Analyzing Garak Results with AdversaryPilot
What is Garak?
Garak (Generative AI Red-teaming & Assessment Kit) is NVIDIA’s open-source tool for probing LLM vulnerabilities. It includes 100+ probes covering jailbreaks, prompt injection, data leakage, hallucination, and more. Garak outputs results as JSONL logs with per-probe pass/fail rates.

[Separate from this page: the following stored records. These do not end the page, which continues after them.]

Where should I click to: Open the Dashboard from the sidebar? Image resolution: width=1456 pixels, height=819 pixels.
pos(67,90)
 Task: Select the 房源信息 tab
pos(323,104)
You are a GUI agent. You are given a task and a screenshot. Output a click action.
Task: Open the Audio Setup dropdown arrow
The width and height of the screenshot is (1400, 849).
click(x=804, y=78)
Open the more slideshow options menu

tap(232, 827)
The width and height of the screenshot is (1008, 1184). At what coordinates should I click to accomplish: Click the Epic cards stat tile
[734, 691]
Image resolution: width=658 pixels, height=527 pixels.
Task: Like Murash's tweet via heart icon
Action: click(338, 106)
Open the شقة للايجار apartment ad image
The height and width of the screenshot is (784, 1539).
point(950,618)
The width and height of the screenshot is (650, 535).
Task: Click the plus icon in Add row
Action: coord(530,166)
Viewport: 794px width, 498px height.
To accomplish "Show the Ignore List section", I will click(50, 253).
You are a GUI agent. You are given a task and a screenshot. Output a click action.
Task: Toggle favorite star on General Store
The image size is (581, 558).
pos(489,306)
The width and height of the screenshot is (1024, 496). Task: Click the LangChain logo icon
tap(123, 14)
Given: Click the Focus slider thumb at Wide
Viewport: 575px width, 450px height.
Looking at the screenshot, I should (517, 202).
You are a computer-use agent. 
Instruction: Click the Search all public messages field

Garak excels at running probes. What it does not do is:
- Tell you which probes to run next based on results so far
- Calibrate results against benchmark baselines
- Map findings to compliance frameworks (OWASP, NIST, EU AI Act)
- Track Bayesian posteriors across a multi-session assessment
- Generate compliance-ready reports for stakeholders
AdversaryPilot fills this gap. Import garak results, get statistical analysis, and receive data-driven recommendations for what to test next.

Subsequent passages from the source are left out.